## 実施する課題
a. 冬の練習に関する抜粋のうち、「そうなると必然的に練習が中止」から「経験者ならわかると思います。」までを（「経験者ならわかると思います。」も含めて）、「壁当て」を「ランニング」に変えて書き直してください。
b. 次の三つの記述が冬の練習に関する抜粋と合っているかどうかを、はいかいいえで答えてください。それぞれ、判断の根拠となる抜粋中の語句をそのまま引用してください。
(i) 仙台では今年、降った雪が積もった。
(ii) 東北学院のグラウンドは土グラウンドである。
(iii) 東北学院は2年前から「冬期間レポート」の提出を義務付けている。
c. 冬の練習に関する抜粋を、最後の文の後から書き進めてください。

そして何より岩手よりも雪が少ない!今年は特に少なく仙台は未だに2回ぐらいしか降っておらず、いづれもべた雪だったので積もらず次の日には溶けてしまいました。
しかしそれでも雪が降ると困るのがグラウンド問題です。
東北学院は土グラウンドなので、
雪・雨が降る
↓
溶ける
↓
練習する
↓
グラウンドがぐちゃぐちゃ
↓
夜にまた凍る
↓
朝方に溶けてまたぐちゃぐぢゃ
のループで数日はグラウンドコンディション最悪です。
◉グラウンドが使えない
この問題は東北に限らず各地の土グラウンドで冬期間に起こる事かと思います。
そうなると必然的に練習が中止になったり、やれても室内でのフィジカルトレーニングがメインになります。
またクロスを使った練習は各自の自主練メインの壁当てに頼らざるを得ないです。
しかし、これをコントロールするのってすごい難しいですよね。誰も見てないし、サボろうと思えばいくらでもサボれる。寒くて家から出たくないし。
更に練習出来ても寒いし、基礎練ばっかだし、練習が地味でつまらない。モチベーションただ下がりで、退部者が増えるのもこの時期だと思います。
この時期にどれだけ真摯にサボらずラクロスと向き合えるかが、新シーズンのパフォーマンスに影響を与えるというのは経験者ならわかると思います。
◉目標を宣言させる
さて、ここからが本題です。
みなさんのチームではこの問題にどうやって取り組んでいますでしょうか?
岩手大学の取り組みはこちらの記事を参考にどうぞ。
導入部分で冬の紹介もしてます。
東北学院ではこの問題を克服する為に、2年前から「冬期間レポート」の提出を義務付けました。

## 記録の抜粋
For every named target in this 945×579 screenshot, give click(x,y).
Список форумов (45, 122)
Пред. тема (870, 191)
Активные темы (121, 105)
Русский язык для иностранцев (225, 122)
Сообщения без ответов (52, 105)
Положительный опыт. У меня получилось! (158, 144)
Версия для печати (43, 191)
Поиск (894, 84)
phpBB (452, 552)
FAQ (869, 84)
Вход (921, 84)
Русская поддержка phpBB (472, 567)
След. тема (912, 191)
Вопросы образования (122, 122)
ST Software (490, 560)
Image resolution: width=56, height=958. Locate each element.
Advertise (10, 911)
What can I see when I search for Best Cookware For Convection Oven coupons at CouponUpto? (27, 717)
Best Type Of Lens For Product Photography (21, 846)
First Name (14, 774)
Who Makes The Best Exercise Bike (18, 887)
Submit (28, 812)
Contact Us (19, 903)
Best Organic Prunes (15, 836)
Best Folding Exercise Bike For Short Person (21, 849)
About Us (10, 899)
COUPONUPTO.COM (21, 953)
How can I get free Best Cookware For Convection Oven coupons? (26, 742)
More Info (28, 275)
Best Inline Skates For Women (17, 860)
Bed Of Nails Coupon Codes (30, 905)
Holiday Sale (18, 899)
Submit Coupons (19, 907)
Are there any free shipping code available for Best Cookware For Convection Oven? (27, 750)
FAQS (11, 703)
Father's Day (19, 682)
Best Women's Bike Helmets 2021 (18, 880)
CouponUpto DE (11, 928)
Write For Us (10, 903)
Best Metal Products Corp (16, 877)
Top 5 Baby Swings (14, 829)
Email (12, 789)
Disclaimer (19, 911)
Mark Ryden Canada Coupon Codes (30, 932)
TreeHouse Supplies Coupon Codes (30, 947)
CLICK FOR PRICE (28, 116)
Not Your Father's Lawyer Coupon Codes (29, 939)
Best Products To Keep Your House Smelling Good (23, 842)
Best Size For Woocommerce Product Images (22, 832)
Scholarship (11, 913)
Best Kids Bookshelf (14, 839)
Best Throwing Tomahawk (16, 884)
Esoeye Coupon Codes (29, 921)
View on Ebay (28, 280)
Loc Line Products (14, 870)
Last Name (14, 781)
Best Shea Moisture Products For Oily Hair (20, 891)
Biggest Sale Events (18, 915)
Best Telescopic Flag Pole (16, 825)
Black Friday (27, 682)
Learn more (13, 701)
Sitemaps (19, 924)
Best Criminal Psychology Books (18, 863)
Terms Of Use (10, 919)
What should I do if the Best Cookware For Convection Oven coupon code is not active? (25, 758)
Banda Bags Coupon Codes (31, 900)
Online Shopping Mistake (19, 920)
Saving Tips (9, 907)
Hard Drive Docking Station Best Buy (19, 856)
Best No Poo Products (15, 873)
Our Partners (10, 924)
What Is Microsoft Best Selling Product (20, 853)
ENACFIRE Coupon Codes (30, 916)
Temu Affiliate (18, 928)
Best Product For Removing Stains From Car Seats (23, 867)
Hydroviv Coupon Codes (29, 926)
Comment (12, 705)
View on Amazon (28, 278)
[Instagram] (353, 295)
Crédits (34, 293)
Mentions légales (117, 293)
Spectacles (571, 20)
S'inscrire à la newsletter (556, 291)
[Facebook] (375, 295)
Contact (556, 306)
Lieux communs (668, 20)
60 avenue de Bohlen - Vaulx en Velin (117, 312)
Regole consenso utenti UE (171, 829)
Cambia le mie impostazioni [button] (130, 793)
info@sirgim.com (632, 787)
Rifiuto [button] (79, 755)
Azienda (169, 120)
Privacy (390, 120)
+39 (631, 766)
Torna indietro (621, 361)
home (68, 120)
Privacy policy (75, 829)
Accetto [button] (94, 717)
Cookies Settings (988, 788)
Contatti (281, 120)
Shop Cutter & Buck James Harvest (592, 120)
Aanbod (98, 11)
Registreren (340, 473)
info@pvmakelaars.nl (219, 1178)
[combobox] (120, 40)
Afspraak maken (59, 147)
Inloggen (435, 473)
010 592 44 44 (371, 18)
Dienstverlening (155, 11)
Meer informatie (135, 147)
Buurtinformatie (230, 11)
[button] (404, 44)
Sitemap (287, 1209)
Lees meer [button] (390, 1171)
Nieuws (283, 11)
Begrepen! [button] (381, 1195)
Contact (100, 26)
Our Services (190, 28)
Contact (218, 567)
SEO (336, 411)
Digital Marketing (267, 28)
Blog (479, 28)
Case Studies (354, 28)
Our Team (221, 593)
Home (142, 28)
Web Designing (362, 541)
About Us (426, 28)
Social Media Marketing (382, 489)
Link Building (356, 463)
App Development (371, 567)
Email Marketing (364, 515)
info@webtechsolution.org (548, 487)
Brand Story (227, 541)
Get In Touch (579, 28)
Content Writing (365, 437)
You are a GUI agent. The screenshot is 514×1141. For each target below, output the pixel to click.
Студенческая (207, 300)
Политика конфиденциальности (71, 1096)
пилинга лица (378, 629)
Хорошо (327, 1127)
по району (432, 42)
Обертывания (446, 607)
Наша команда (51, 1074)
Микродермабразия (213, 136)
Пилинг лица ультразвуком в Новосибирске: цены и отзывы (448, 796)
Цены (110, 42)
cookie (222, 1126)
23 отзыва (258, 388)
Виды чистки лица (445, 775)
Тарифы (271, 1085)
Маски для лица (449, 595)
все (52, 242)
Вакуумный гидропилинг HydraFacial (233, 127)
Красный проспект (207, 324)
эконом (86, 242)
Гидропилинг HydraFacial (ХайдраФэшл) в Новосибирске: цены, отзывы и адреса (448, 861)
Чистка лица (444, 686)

## 課題ごとの結果
a.
そうなると必然的に練習が中止になったり、やれても室内でのフィジカルトレーニングがメインになります。
またクロスを使った練習は各自の自主練メインのランニングに頼らざるを得ないです。
しかし、これをコントロールするのってすごい難しいですよね。誰も見てないし、サボろうと思えばいくらでもサボれる。寒くて家から出たくないし。
更に練習出来ても寒いし、基礎練ばっかだし、練習が地味でつまらない。モチベーションただ下がりで、退部者が増えるのもこの時期だと思います。
この時期にどれだけ真摯にサボらずラクロスと向き合えるかが、新シーズンのパフォーマンスに影響を与えるというのは経験者ならわかると思います。

b.
(i) いいえ。「いづれもべた雪だったので積もらず次の日には溶けてしまいました」
(ii) はい。「東北学院は土グラウンドなので」
(iii) はい。「2年前から「冬期間レポート」の提出を義務付けました」

c.
これはその年のシーズンの振り返りと来シーズンに向けて自分が伸ばすべき・改善するべき要素について、自分の頭で考え、自分で目標を宣言する為のものです。
この時に気をつけたいのは「具体的にする事」です。
例えば
「決定率が悪かったのでショット練を頑張る」
という目標は絶対NGです。0点です。突き返します。
・どの位置からの、どんなシチュエーションでの決定率が悪かったのか。
・右手なのか左手なのか。
・どんなショット練をするのか。
・1日何本/週何本/月何本打つのか。
最低これくらいは書いてもらいます。
数値は強制ではありません。
1日10本でも50本でもそれ以上でも、数に関して口出しはしません。
大事なのは「自分で決める事」です。
自分で決めた事ならやるでしょ?
自分で決めた事も出来ないなんて恥ずかしくない?
という具合に煽る為に自分で決めさせます。
◉報酬を与えてみる
ただ、このままだと数をこなす事だけに注力してしまう危険性があったので、1〜3月の冬期間MVPと称して1番成長を感じた選手に報酬を与える事にしました。
飴と鞭でニンジンをぶら下げてみました。
1年目はレポートで3月の地区内の大会で得点王になると宣言し、見事に目標を達成した選手に、2年目は新しく作った下級生幹部制度の中で、チームをまとめあげてくれた選手にそれぞれご褒美をあげました。
(ちなみにこのご褒美はラクロスグッズですが、自腹で払ってます。笑)
◉2年やってみたけど・・・
ここまで2年連続で冬期間MVPを決めてきましたが、その効果について簡単に結論を言うと
効果はイマイチ!
まさかの結果です。
身銭を切ったのに効果がイマイチです。泣きたいです。
確かに何人かはモチベーション高く取り組んでくれていました。それは確かです。
しかし4月に冬期間の振り返りレポートを書いてもらうと、自分で決めた目標のはずなのに6割ぐらいの選手が目標未達成でした。(正直に書いてくれる事だけは評価出来ます。)
なのでやってみてわかった事は、
特定の個人に対しては効果があっても、
・組織としては効果が薄い
・やってる選手とやってない選手で顕著に差が開いてしまった
といったところです。
ニンジン作戦まさかの大失敗でした・・・
◉外的報酬と内的報酬
ではなぜ失敗したのでしょうか?
それはやはりご褒美という外的要因に頼ってしまい、本心から努力をする事の大切さや、内側から来る成長意欲を掻き立てられなかった為でしょう。
外的報酬では人は本質的には満足しないという事です。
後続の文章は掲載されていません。